*EXERCISE DIRECTIONS*.
Output every line from the beginning of the records through the line that contains "Open the @MaryCali007", exactly as it appears.

*** Opening of MATERIAL FOR THIS TASK ***

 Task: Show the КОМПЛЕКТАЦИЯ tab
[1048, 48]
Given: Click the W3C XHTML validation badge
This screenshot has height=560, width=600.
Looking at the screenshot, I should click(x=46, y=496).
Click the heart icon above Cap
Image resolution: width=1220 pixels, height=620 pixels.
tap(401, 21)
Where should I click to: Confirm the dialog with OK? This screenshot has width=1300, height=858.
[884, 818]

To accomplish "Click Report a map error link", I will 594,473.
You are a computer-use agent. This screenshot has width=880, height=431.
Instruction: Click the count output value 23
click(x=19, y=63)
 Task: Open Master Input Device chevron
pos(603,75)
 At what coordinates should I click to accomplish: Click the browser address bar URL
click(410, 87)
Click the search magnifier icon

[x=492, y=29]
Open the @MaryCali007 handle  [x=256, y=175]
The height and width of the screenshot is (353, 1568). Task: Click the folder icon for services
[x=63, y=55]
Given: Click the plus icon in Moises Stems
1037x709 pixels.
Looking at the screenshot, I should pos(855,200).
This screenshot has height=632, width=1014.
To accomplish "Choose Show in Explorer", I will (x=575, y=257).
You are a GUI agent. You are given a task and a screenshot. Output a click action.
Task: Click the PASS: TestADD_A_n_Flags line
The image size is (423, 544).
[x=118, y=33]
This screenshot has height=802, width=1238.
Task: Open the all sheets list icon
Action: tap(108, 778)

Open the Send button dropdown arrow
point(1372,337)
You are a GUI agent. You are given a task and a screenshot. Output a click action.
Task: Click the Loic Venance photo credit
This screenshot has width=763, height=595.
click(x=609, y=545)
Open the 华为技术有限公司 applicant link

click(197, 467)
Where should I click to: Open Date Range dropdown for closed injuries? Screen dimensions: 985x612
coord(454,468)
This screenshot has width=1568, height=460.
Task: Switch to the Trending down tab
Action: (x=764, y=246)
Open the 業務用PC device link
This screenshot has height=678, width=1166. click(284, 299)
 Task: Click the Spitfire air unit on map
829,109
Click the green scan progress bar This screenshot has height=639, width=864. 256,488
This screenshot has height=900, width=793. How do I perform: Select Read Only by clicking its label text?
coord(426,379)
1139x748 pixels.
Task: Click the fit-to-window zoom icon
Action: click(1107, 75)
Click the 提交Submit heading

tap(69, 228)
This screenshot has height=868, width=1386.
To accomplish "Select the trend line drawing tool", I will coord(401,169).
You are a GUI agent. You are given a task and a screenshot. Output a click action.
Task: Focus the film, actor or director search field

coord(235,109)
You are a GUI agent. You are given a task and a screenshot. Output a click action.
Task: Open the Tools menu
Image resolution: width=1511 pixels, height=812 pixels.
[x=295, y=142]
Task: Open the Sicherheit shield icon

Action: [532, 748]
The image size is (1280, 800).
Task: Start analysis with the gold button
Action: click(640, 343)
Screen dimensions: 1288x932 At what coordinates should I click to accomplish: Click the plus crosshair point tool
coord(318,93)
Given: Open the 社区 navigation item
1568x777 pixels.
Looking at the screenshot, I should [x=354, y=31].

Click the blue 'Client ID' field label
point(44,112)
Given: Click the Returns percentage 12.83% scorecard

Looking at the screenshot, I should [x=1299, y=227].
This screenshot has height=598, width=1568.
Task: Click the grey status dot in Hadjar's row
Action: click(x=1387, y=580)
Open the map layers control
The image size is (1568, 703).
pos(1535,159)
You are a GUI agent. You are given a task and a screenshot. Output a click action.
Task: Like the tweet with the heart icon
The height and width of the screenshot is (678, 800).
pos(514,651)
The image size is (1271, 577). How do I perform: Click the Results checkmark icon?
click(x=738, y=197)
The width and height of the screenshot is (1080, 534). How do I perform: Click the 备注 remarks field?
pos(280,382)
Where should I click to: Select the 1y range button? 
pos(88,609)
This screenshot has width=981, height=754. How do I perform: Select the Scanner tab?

*** Close of MATERIAL FOR THIS TASK ***

*RESULT OF THE TASK*.
 Task: Show the КОМПЛЕКТАЦИЯ tab
[1048, 48]
Given: Click the W3C XHTML validation badge
This screenshot has height=560, width=600.
Looking at the screenshot, I should click(x=46, y=496).
Click the heart icon above Cap
Image resolution: width=1220 pixels, height=620 pixels.
tap(401, 21)
Where should I click to: Confirm the dialog with OK? This screenshot has width=1300, height=858.
[884, 818]

To accomplish "Click Report a map error link", I will 594,473.
You are a computer-use agent. This screenshot has width=880, height=431.
Instruction: Click the count output value 23
click(x=19, y=63)
 Task: Open Master Input Device chevron
pos(603,75)
 At what coordinates should I click to accomplish: Click the browser address bar URL
click(410, 87)
Click the search magnifier icon

[x=492, y=29]
Open the @MaryCali007 handle  [x=256, y=175]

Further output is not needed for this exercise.